• _やること_
1/ 参道改修工事の文章について、次の(a)〜(c)がその内容と合うかを「はい」か「いいえ」で答え、判断の根拠となる本文の語句をそのまま引用せよ。(a) 山門前の参道両脇では、コンクリート部がひび割れていた。(b) 提案した石は長野県産の鉄平石だった。(c) 中央部の白ミカゲ石と山寺石の部分も新しくすることになった。
2/ 参道改修工事の文章で、土間用に適した蔵王石を選んだのは誰か。

━━━━━ 読む文章 ━━━━━

参道改修工事
10月上旬、御住職様より参道改修工事のご相談を受けました。
山門前の約15mの参道両脇は、経年劣化によるコンクリート部がひび割れしており、
参拝者のけがの恐れと景観が損なわれていた状態でした。
↑ 着工前
中央部の【白ミカゲ石】と【山寺石】の部分はそのままにして、
景観に合う提案をしていただきたいとのことでした。
参道の歩く所は
①平坦で安全に歩ける
②踏む所は何らかの滑り止め加工がある.
③景観が美しい
④長く保てる を
重点視し、今までの経験と知恵を絞りながら
ご提案させていただいたのが『蔵王石による乱張り』でした。
【乱張り】と聞くと、長野県産の【鉄平石】とご想像つくかもしれませんが、
私が地元の石で施工したいと強く思うのと、加工の取り扱いがしやすいということで
【蔵王石】でのご提案をしました。
石の問屋さんに、土間用に適してる石を選んでいただきました。
購入した蔵王石は、切削面で滑る可能性があったので(ビシャン仕上げ・複数の突起物の点の集合体で意図的にザラザラさせる仕上げ)にしました。参道の右・左の合計距離が25mと長く、手加工ではなくエアー工具による加工をしました。
↑ エアー工具による (ビシャン加工)
↑ 応援石工さんのご協力もあり順調に進みました。
基本的に石頭、コヤスケ、玄翁の手加工で、個々の石を1石1石と加工していき
石の個性を引き出すような形、配色や、大きさが偏らないようにバランスをみて石を置いていき、少し離れたところある観音堂前の古い石畳みを模写するような雰囲気を心掛けました。
↑ 玄翁にての(大割り)風景
↑ (コヤスケ)による加工風景
↑ 仮置きと配置バランス風景
また、参道の一部には親子石(半分にして使用した石)の設置や、
【シークレットの石】も遊び心でご住職の承諾を得て施工しましたので、
お時間ある際には足を運んで探していただければ幸いです。

━━━━━ データ欄 ━━━━━

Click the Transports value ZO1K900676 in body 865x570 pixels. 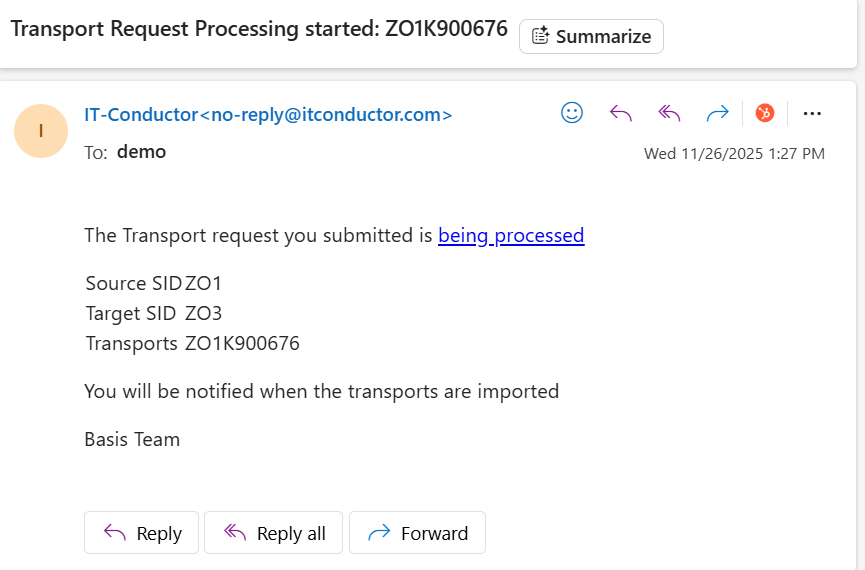pyautogui.click(x=242, y=344)
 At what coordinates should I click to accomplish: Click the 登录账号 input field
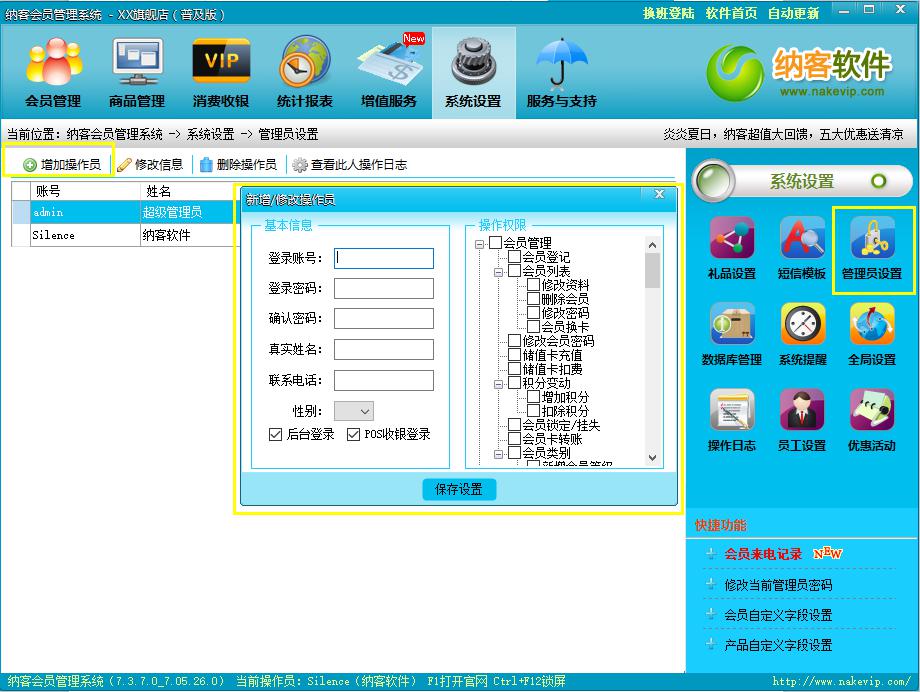(x=384, y=258)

━━━━━

• _解答_
1/
(a) はい。「経年劣化によるコンクリート部がひび割れしており」
(b) いいえ。「【蔵王石】でのご提案をしました」
(c) いいえ。「中央部の【白ミカゲ石】と【山寺石】の部分はそのままにして」

2/ 石の問屋さん。